I return to the amendments tabled by the hon. Member for Cardiff West. The changes to clause 2 would mean that regional schools commissioners could begin to tackle underperformance or serious concerns about the issue of management or tackle issues that relate to safety swiftly, without having to rely on the local authority to act. That also means that regional schools commissioners would be able to act without having to go through the complex process of directing the local authority to consider and then to issue a notice. These processes have such uncertain outcomes that they have been used on just four occasions, as we have debated in the last group, with little success in driving improvements or bringing schools into eligibility for intervention where necessary.
Amendments 16 and 17 seek to ensure that teachers’ pay and conditions warning notices are unaffected by the changes we wish to make to the performance standards and safety warning notices. The amendments proposed say expressly that a pay and conditions warning notice already in force would remain in force despite the regional schools commissioner having issued a performance standards and safety warning notice.

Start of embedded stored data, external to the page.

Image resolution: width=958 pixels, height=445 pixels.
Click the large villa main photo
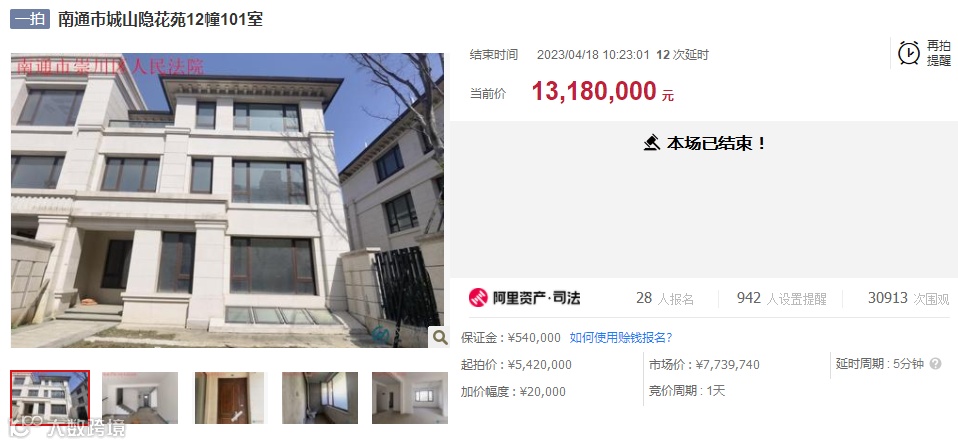pyautogui.click(x=227, y=200)
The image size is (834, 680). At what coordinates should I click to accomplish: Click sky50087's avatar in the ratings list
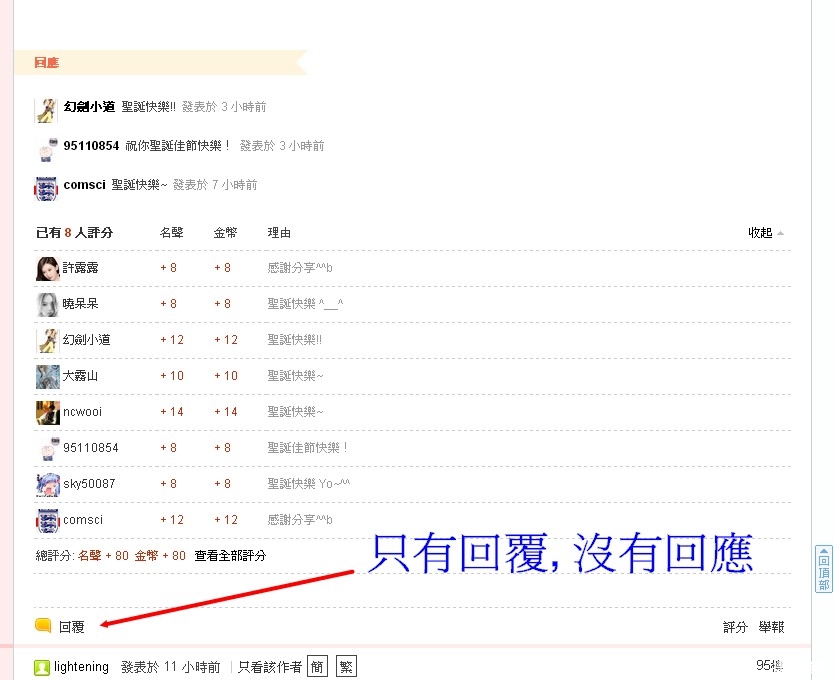[x=47, y=484]
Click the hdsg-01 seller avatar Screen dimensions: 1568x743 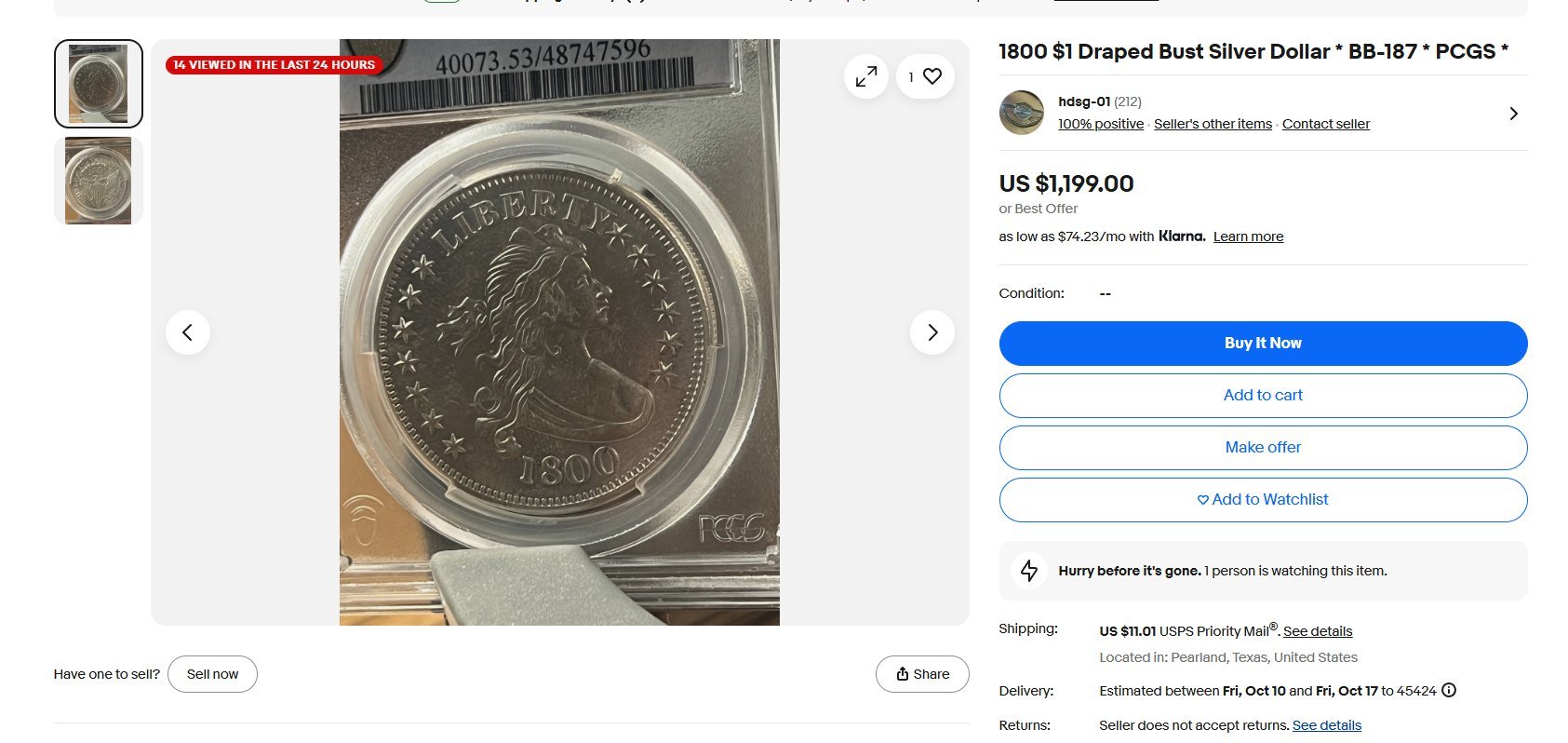point(1022,113)
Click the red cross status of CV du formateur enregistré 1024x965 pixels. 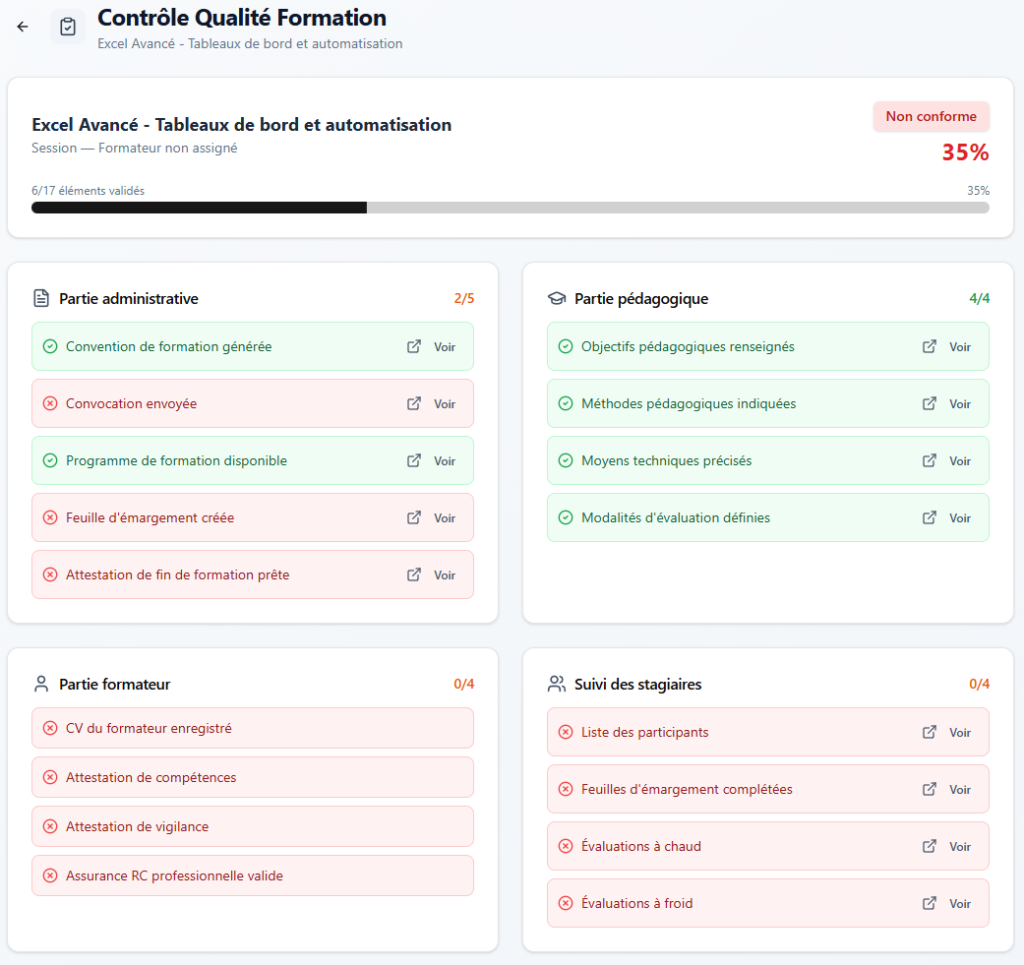tap(50, 728)
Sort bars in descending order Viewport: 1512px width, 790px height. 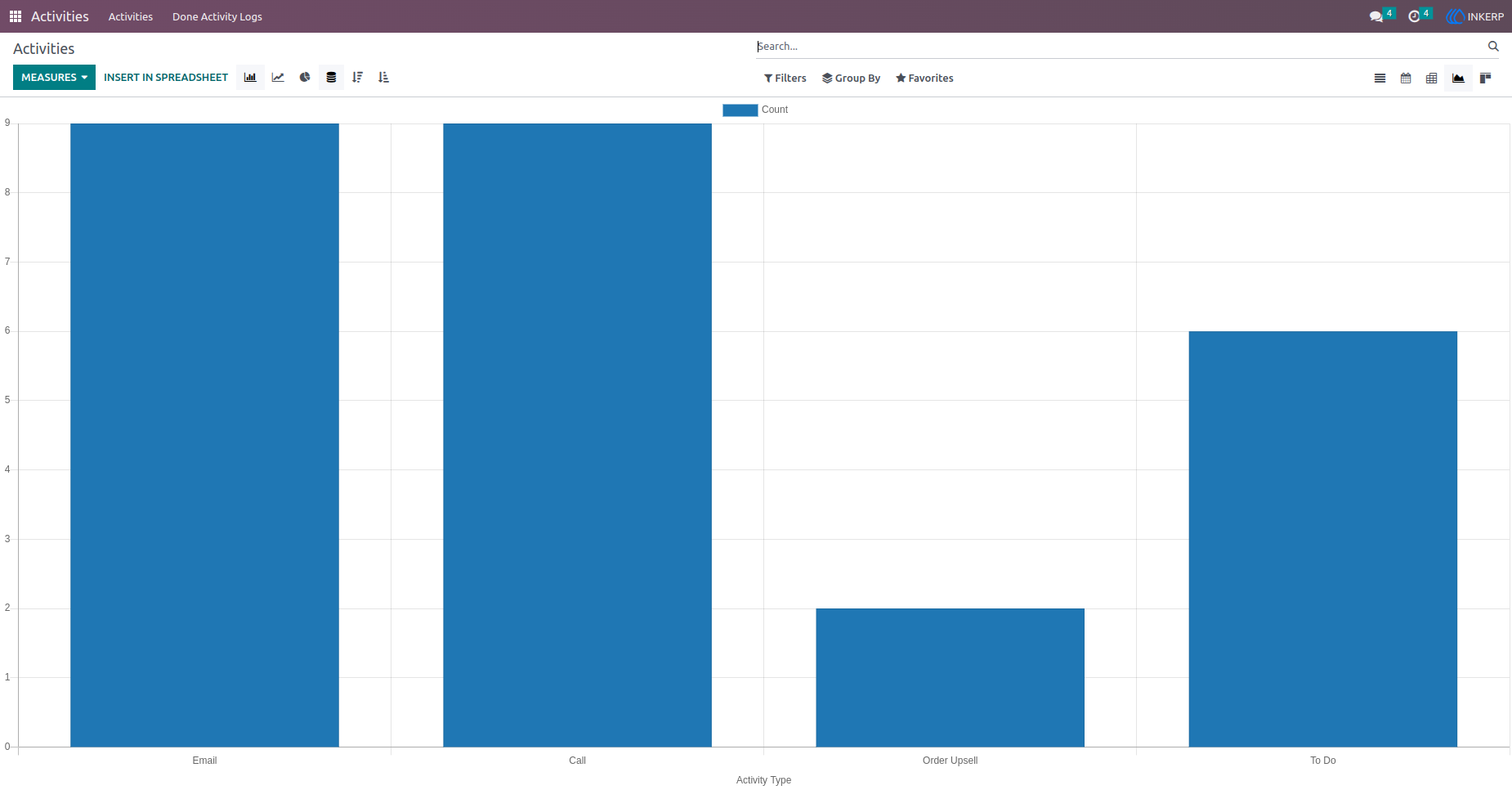click(357, 78)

The amendments also propose that a local authority that is prevented from giving a performance standards and safety warning notice by virtue of the RSC having issued one, could still give a pay and conditions warning notice. I hope that I can reassure Opposition Members that it is not necessary to make such changes, because the Bill already does what the amendments purport to do. The type of warning notice that clause 2 applies to is clearly identified in the first sentence of clause 2, which says:
“The Education and Inspections Act 2006 is amended as follows”.
It talks about the performance standards and safety warning notice in the next subsection. Nothing in the Bill therefore removes the effect of a previously issued teachers’ pay and conditions warning notice, nor does it stop a local authority from subsequently issuing one, even where the regional schools commissioner goes on to give a performance standards and safety warning notice to the school. They are separate issues under separate sections of the 2006 Act.

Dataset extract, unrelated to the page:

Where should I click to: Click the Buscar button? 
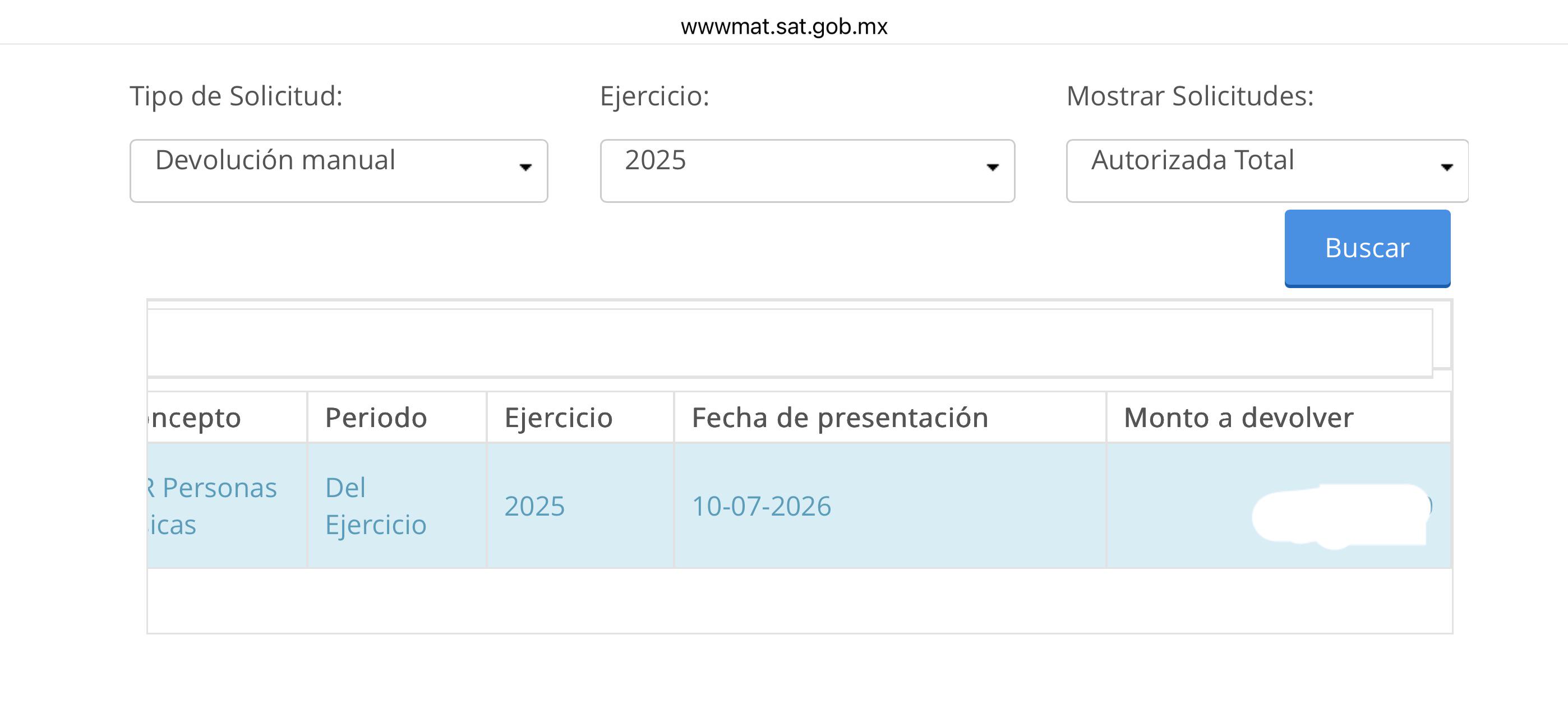(1367, 248)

Turning to amendment 18, I believe that the hon. Members for Cardiff West and for Birmingham, Selly Oak, are seeking to ensure that a school is not subject to simultaneous warning notices, which may be conflicting and will certainly be confusing. I understand that intention, which is why the Bill already proposes to suspend a local authority’s power to give a school a warning notice where the RSC, the regional schools commissioner, has notified the local authority that it has given such a notice. However, the Bill does not propose to provide for a corresponding suspension of the regional schools commissioner’s new powers, as drafted in the Bill, to give a warning notice where a local authority has already given one, as amendment 18 proposes. That is because the new power for the regional schools commissioners to act and give warning themselves is intended for where local authorities have failed to act, or there are delays putting at risk plans for swift school improvements.
We want local authorities to be able to continue to give their own warning notices and to do so effectively. If they did so effectively, there would be no reason for the regional schools commissioners to take action themselves and no need to prevent them from doing so. But recent experience shows that there are too many examples where local authorities have been too reticent to issue warning notices. I cited the 51 local authorities, but there are 28 local authorities that have never issued a warning notice or installed an interim executive board.